Packaging company Orora is optimistic about its profit prospects for the current fiscal year, despite an uncertain economic outlook in key markets. In Australia, where inflation continues to rise and consumers are tightening their budgets due to increased interest rates, Orora remains confident in its ability to maintain profitability.
For the 12 months ending in June, Orora reported a statutory net profit of AUD 184.8 million, a slight decrease of 1.2% compared to the previous year. However, underlying profit before significant items increased by 8.5% to AUD 203.0 million, excluding the impact of currency fluctuations.
To reward shareholders, directors declared a final dividend of 9.0 Australian cents per share, exceeding the previous year's payout of 8.5 cents. Despite the challenges faced during the COVID-19 pandemic in 2020, Orora has consistently increased its annual dividend.
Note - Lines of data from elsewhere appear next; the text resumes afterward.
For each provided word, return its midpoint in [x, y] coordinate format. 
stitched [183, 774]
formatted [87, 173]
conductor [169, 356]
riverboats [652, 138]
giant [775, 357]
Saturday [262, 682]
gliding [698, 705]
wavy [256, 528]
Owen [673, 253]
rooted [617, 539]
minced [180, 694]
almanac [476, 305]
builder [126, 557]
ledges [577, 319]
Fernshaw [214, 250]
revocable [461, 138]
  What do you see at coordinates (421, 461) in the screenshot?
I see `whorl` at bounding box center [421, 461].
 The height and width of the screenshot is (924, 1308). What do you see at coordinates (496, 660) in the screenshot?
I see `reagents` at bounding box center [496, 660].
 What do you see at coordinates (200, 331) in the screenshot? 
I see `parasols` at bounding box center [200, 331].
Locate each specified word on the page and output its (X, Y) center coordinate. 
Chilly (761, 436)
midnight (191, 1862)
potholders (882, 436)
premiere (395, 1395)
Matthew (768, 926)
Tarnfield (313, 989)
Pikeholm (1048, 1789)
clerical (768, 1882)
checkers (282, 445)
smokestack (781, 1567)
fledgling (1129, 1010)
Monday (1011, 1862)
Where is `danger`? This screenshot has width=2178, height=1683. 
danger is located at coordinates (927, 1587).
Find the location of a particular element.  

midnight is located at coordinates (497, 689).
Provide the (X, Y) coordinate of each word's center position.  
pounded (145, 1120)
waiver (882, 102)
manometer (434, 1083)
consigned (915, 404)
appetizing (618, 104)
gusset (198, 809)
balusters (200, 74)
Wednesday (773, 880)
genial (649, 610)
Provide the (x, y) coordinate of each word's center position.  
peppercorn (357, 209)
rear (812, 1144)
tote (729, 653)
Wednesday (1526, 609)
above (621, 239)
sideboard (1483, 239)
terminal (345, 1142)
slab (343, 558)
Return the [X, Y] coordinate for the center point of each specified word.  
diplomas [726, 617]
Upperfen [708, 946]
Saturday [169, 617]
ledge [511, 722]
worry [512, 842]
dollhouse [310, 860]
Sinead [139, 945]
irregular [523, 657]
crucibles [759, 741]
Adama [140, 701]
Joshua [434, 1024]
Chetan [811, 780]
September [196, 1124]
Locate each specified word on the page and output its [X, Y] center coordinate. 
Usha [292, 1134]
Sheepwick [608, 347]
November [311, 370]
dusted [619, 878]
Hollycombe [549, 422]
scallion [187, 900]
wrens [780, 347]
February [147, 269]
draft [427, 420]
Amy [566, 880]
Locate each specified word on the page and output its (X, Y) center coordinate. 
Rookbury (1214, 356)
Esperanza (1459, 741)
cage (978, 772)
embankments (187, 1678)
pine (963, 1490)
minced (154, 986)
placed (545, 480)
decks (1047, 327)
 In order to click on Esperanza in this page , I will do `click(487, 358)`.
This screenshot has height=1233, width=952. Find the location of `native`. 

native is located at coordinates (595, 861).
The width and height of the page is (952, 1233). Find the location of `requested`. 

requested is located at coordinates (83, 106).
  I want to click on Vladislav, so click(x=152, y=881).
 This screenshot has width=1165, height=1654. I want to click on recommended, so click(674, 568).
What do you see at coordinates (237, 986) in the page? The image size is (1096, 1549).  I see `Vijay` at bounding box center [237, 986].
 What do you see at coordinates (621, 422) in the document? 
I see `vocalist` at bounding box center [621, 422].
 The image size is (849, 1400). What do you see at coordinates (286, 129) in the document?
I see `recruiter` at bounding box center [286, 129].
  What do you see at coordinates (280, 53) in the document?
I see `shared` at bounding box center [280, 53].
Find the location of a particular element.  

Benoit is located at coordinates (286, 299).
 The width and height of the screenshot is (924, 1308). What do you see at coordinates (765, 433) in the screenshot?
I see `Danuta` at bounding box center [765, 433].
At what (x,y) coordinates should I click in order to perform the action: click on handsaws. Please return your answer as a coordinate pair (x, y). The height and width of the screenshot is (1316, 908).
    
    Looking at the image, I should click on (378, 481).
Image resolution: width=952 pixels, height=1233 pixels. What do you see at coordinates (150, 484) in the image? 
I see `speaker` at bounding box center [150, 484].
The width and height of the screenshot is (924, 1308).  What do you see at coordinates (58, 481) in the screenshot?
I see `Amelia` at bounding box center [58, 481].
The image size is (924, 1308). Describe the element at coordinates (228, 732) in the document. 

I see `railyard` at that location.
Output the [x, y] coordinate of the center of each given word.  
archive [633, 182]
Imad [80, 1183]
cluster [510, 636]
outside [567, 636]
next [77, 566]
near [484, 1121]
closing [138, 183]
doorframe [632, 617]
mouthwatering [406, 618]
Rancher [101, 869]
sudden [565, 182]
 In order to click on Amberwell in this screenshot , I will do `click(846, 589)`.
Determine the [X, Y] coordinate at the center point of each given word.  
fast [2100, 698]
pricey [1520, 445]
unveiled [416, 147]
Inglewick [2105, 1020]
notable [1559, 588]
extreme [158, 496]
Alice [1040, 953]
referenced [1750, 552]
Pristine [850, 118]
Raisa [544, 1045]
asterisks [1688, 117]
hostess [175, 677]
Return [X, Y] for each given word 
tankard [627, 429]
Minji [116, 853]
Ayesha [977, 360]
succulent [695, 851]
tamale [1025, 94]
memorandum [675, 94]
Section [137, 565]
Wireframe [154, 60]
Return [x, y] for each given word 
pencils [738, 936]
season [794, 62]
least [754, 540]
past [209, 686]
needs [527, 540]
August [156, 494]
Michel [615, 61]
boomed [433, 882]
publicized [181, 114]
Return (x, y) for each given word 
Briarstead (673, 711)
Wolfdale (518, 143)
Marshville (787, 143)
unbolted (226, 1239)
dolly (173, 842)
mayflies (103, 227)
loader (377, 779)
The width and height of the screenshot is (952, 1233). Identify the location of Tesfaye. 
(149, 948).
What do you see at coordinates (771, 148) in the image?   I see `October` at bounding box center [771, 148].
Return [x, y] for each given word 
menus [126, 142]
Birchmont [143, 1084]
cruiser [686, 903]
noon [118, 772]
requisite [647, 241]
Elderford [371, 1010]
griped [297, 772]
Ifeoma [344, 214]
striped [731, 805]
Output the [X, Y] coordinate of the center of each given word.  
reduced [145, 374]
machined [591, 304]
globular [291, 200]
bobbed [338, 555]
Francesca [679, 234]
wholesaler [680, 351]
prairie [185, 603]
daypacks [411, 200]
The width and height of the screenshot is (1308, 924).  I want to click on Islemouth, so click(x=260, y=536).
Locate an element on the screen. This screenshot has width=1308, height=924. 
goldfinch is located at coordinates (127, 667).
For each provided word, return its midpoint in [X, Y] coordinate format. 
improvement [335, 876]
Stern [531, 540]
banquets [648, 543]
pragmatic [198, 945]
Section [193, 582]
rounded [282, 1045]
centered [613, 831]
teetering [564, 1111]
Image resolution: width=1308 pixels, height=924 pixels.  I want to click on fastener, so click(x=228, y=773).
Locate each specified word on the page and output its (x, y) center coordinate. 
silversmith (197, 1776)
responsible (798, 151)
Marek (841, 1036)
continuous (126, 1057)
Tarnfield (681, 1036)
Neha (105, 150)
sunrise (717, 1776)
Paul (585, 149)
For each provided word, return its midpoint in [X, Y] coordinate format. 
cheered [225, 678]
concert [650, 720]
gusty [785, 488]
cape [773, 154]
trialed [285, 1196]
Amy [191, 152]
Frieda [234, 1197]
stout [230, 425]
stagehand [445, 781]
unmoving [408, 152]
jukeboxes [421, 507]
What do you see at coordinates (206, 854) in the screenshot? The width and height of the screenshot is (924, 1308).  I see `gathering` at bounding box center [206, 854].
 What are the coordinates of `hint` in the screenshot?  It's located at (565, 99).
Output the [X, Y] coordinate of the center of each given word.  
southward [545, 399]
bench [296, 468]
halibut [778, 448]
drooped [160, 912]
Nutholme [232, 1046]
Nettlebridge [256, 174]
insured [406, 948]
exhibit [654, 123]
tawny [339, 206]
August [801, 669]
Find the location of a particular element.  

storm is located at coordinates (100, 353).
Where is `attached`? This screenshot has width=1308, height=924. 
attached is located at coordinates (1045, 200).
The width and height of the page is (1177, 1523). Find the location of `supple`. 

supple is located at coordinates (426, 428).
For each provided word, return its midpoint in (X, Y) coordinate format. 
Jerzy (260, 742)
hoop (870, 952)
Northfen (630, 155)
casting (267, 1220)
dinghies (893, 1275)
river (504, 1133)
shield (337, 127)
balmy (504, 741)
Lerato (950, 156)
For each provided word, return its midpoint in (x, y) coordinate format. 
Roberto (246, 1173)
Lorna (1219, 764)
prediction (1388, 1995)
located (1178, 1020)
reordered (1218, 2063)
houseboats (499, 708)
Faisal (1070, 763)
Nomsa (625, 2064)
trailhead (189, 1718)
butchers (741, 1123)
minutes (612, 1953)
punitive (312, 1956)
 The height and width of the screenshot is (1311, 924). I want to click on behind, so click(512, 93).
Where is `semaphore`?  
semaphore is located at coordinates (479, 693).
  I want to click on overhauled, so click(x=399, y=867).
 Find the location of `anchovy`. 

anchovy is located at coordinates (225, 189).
Orora has experienced a boost in sales of beverage cans due to changing consumer preferences and concerns surrounding the environmental impact of plastic packaging, particularly for soft drinks. The company's largest customer, Coca-Cola Europacific Partners, has recently launched a canning line in Moorabbin, Australia, which utilizes Orora's products.
"Despite ongoing global economic uncertainties, we expect higher earnings for the Group in FY 2024, reflecting the continuing resilience of our business," said Rob Sindel, Orora's chairman.